Data throughout the year has indicated that people are less willing to splash out on so-called “big ticket” items, whether online or on the High Street.
Whether this is being caused by a change in attitudes to consumption or to increasing worries about job security and income is not yet clear. Consumption assumes spending on basic needs and then discretionary spending on goods and services including leisure.
Influences on consumer spending
Clearly, consumers’ confidence in their current and future financial situations are a key driver in the willingness to spend at least in the short term.
It is influenced in part by the changing costs of expenditure on such things as housing, fuel, food, clothing and travel costs, which are monitored annually by the Consumer Price Index (CPI), where the weighted average of prices of a basket of consumer goods and services indicates the level of and changes to the rate of inflation in the economy.
This has left less for discretionary spending.
An indicator of spending on capital goods is this year’s fall in the purchases of new cars, attributed by the Society of Motor Manufacturers and Traders to weak business and consumer confidence, economic uncertainty and confusion over diesel and clean air zones.
There has also been a reduction in consumer spending on both the High Street and online which has contributed to the closures of High Street retailers, and reduced profits of online retailers such as Asos, whose profits were reportedly down 68% in the year up to October, altbough Asos attributed this to IT problems in its warehouses.
A study by the card machine provider Paymentsense at the start of the year predicted that over half (56%) of UK consumers were planning or considering cutting their spending over the coming year by cutting back on purchases of goods like new clothes (31%), sweets, crisps, cake and chocolate (27%), and switching to less expensive toiletries (18%).
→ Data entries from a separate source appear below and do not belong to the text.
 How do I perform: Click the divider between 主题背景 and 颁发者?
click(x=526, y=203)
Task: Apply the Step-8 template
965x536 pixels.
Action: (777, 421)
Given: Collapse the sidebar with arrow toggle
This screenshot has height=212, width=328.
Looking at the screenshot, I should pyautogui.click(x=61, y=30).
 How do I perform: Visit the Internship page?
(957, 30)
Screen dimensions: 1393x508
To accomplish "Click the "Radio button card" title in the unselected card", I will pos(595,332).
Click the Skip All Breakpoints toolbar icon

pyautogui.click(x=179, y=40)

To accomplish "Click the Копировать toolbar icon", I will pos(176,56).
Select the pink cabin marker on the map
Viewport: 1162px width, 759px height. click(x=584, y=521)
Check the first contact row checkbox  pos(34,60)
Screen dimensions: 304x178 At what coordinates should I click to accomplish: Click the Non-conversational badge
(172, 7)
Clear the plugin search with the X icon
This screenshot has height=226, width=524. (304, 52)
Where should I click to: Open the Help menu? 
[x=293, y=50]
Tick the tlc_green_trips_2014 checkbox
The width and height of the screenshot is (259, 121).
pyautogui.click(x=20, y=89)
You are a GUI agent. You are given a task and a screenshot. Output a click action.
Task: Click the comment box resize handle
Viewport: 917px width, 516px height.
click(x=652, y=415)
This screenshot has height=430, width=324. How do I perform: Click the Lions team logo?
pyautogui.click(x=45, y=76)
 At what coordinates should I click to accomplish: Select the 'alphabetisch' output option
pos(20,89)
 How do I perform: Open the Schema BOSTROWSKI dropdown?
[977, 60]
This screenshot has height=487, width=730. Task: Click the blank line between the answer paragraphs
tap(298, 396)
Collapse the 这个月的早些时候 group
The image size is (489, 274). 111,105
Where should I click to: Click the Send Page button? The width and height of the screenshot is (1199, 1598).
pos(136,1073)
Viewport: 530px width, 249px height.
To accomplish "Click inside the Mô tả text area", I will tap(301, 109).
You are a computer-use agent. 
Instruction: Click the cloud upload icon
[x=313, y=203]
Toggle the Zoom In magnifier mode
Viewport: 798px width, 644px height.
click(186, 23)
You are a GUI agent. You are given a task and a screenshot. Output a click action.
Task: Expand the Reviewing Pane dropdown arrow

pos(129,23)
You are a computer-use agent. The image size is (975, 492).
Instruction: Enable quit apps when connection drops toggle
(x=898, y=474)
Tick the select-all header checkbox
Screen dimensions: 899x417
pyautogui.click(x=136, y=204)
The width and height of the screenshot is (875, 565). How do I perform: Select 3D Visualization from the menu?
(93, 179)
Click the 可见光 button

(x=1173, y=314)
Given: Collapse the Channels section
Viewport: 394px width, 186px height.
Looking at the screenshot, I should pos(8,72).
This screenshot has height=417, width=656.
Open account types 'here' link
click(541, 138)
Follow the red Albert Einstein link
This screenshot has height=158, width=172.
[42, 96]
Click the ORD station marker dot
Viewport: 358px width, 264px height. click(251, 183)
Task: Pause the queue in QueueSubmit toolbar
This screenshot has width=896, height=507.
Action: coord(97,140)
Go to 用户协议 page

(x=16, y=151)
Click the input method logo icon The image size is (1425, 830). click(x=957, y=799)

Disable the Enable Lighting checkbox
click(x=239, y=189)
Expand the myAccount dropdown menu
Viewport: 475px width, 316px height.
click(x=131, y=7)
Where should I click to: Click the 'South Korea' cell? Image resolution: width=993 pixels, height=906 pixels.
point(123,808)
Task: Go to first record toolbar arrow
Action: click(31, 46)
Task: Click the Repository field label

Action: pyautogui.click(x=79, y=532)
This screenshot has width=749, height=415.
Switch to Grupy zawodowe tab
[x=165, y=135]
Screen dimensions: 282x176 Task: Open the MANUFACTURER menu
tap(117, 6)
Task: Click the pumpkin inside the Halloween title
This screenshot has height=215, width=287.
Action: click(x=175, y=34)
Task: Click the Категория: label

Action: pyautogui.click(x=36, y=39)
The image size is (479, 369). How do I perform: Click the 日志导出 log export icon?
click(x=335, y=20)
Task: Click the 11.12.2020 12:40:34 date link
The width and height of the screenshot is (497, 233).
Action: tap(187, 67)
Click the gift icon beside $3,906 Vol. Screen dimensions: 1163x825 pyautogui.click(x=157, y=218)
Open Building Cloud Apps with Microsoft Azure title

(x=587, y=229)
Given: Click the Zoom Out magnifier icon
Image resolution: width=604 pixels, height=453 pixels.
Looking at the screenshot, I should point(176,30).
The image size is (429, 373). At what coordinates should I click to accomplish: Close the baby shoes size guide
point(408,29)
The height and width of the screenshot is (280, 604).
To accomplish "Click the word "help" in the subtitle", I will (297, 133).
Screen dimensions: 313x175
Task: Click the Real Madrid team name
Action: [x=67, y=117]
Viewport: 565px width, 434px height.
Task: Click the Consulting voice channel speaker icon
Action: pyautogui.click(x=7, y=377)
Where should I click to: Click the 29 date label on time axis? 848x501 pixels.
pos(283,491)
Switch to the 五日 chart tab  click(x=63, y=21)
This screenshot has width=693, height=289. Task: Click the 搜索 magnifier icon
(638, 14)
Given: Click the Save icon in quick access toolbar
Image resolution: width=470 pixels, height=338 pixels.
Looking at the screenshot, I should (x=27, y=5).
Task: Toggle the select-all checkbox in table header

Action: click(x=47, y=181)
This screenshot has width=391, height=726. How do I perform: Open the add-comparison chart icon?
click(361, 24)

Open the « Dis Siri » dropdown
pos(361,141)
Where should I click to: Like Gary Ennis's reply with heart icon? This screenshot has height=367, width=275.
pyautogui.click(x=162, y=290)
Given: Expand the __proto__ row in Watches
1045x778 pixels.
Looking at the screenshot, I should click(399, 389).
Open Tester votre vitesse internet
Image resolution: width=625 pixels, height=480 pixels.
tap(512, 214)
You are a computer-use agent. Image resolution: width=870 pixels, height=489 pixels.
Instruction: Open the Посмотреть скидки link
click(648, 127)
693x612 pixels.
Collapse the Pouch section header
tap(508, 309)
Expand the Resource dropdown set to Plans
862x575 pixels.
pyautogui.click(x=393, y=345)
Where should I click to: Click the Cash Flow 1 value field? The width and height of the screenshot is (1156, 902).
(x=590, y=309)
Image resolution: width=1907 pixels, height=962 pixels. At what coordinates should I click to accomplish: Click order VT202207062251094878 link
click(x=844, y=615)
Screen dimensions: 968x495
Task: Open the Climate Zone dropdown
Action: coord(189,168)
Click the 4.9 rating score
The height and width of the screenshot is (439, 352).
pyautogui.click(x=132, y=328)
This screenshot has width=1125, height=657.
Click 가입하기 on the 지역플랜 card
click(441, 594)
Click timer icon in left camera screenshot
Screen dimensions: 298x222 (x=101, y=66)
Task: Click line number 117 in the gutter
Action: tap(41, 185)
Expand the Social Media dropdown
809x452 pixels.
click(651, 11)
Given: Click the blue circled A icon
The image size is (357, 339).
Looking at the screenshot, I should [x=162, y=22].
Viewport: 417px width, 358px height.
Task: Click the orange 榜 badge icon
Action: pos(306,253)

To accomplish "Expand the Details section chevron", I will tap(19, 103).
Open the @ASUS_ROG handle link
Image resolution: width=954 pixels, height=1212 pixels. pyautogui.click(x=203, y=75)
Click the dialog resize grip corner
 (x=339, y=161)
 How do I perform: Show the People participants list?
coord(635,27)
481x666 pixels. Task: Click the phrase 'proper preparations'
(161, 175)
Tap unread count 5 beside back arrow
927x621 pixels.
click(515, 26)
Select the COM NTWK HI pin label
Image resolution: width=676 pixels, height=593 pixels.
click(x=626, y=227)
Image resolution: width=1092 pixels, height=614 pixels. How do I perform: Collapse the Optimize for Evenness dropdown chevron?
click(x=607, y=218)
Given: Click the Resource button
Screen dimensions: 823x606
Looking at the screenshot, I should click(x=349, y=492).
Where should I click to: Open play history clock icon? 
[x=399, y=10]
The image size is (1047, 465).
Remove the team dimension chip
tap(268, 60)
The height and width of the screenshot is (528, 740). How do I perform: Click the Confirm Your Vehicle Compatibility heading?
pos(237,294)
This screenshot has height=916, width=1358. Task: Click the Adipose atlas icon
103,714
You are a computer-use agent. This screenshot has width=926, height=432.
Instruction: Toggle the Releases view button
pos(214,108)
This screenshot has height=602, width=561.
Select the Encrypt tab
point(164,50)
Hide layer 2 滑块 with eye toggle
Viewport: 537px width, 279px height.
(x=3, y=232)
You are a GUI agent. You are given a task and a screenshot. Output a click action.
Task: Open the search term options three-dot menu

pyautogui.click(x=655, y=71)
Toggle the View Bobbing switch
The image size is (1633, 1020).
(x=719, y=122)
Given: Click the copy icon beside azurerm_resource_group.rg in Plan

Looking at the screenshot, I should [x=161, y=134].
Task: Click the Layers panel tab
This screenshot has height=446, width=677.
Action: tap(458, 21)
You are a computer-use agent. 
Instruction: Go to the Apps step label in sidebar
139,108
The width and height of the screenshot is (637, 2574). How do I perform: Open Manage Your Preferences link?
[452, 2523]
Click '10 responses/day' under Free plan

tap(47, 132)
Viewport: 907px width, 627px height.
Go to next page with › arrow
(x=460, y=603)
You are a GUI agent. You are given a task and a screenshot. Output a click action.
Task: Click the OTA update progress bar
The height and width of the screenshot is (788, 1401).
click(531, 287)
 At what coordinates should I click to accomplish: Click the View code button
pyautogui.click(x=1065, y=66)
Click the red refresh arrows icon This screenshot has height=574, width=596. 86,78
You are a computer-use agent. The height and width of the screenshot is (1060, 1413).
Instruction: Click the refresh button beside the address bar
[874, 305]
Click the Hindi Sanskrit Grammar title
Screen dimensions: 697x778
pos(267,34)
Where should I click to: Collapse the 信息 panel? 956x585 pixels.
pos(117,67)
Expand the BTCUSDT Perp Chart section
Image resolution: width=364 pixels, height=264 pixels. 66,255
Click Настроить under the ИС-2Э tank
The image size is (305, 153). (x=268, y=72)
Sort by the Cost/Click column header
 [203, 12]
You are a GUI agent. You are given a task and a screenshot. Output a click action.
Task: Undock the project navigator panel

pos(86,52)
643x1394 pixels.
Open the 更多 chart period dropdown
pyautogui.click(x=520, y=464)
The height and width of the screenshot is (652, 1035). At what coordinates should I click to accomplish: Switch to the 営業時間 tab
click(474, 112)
This was closely followed by spending less on jewellery and holidays which require a flight (both 17%).
This is not surprising given that research by KPMG and the Recruitment and Employment Confederation (REC) showed that the number of permanent job appointments fell in November as growth in the demand for staff fell to a 10-year low.
Employment in the manufacturing sector also fell for the eighth month in a row and the pace of job losses was the steepest since September 2012 according to the latest IHS Markit/Cips monthly snapshot.
It would be interesting to see how many people (mainly women) have lost their jobs in the ongoing carnage in High Street Retail.
At the same time, the Office for National Statistics (ONS) has reported that average household financial debt had risen 9% to £9,400 in the two years to March 2018. The biennial study showed that personal loans accounted for £35bn of total household debts, £32bn is from student loans, £25bn is hire purchase, and £22bn is on credit cards, while the remainder includes £3bn of overdrafts. Much of this, it has been argued, is due to increased living costs, such as rent, council tax and other bills.
It is fairly certain, therefore, that worries about the future and job insecurity are influencing consumer spending currently.
Having said all this, however, the recent Black Friday sales saw an average 7% increase in sales compared to last year.
This could be seen as a change in consumer spending to waiting to buy until prices are, allegedly, reduced.
It will take more than a year to determine whether a longer-term change in consumer spending habits is taking place, however, there are other factors at play.
Concern for the environment and global warming have risen to the top of the agenda, in particular for younger consumers, which has encouraged people to think twice about buying fast fashion and disposable and other plastic items.
Buying second-hand has been re-branded as “pre-loved chic” and the demand for longer-lasting household products such as fridges, washing machines and the like has prompted the EU to regulate that manufactures must stock spare parts for ten years for such items.
Then there have been the movements encouraging people to buy from local independent retailers as well as the rise of local groups specialising in helping people to repair household items such as small kitchen appliances.
Guy Moreve, CMO of Paymentsense, said “…. our study reveals that instead of aspirational health or lifestyle goals many UK consumers are increasingly concerned about just keeping up as living costs climb more quickly than salaries.
“Another growing trend is ethical consumption, and over 2018 we saw increased awareness and attention to environmentally friendly lifestyle habits such as veganism and sustainable fashion. We feel that this coming year will see continued movement in this area, as more people adopt ethical attitudes.”
Time will tell whether the “shop till you drop” love affair is finally over and there is a sustained change in consumer spending.